HTC

HTC fa chiarezza sulle controversie con HTCRUU

Roberto Orgiu

 

Qualche giorno, la casa produttrice taiwanese aveva chiesto e ottenuto la chiusura del portale di HTCRUU.com, un enorme repository di immagini complete per gli smartphone del noto marchio, utilizzabili in ambiente Windows per ripristinare il proprio dispositivo, ma quali sono le ragioni di questa azione?

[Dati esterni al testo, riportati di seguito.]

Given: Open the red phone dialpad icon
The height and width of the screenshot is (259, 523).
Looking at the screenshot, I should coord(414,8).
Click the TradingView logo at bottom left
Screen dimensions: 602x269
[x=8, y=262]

Dopo le voci circolate sul web, la stessa HTC ha voluto mettere in chiaro le cose, specificando sul proprio blog che la ragione principale era di tutt’altra natura: l’intento dell’azienda era di difendere il proprio nome, in modo tale da non essere associata ad un sito che riportava nel dominio le tre lettere acronimo di High Tech Computer Corporation, ne riproduceva il logo e induceva a pensare che l’archivio online fosse un sito ufficiale della sfera taiwanese.

Gli stessi blogger specificano che non hanno motivo di fare pressione sulla comunità dei modder e, a detta loro, il tool di sblocco del bootloader e lo stesso portale HTCDev ne sono prove, aggiungendo il loro apprezzamento per i custom firmware e per la passione della community stessa, condendo il tutto con la speranza che si continuino ad utilizzare i dispositivi prodotti dalla loro azienda.

Alla luce di queste dichiarazioni, non ci resta che sperare che nessun’altra azienda inizi a chiedere la chiusura di siti web che riportano il suo nome nel dominio, altrimenti potremmo seriamente assistere ad un repentino spopolamento della rete.